Material shown START
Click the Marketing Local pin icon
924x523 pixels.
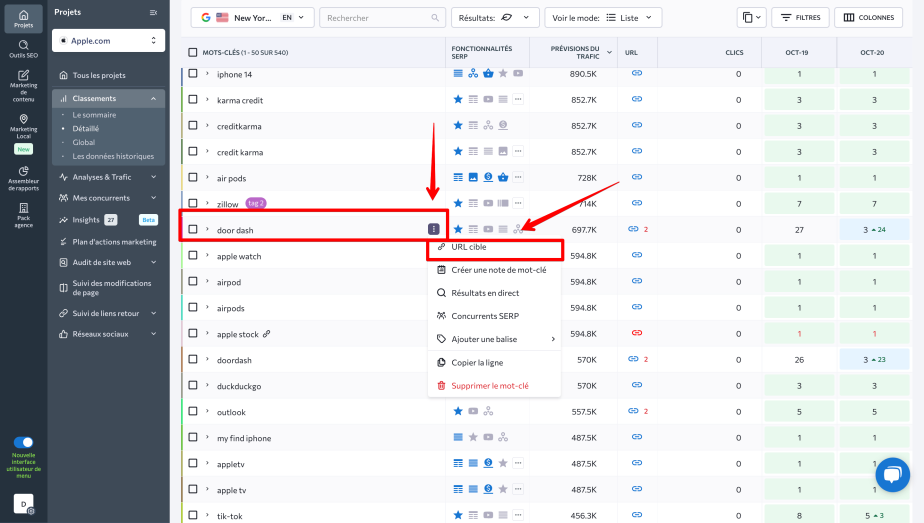(23, 120)
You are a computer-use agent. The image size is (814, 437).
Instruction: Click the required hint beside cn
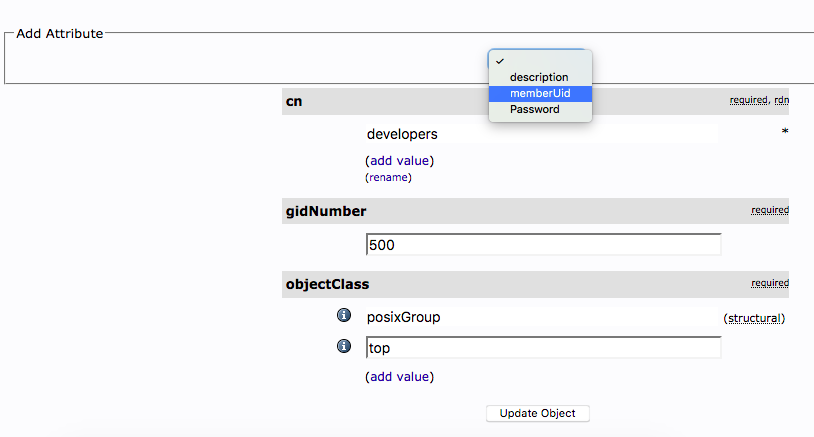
Material shown END
To do:
With the images omitted, output all entries exactly as given.

Exercise solution:
Click the Marketing Local pin icon
924x523 pixels.
(23, 120)
You are a computer-use agent. The image size is (814, 437).
Instruction: Click the required hint beside cn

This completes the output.